Stored data entries:
----------------
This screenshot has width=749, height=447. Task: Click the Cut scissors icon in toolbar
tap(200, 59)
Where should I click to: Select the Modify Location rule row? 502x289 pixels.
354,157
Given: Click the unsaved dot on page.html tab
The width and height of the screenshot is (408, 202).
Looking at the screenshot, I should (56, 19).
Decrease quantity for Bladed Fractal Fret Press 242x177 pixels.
----------------
● **PROBLEM DETAILS**:
Look above for the line containing "Given: Click the unsaved dot on page.html tab"; copy from it through the last line, exactly, and nothing more.

● **REPLY**:
Given: Click the unsaved dot on page.html tab
The width and height of the screenshot is (408, 202).
Looking at the screenshot, I should (56, 19).
Decrease quantity for Bladed Fractal Fret Press 242x177 pixels.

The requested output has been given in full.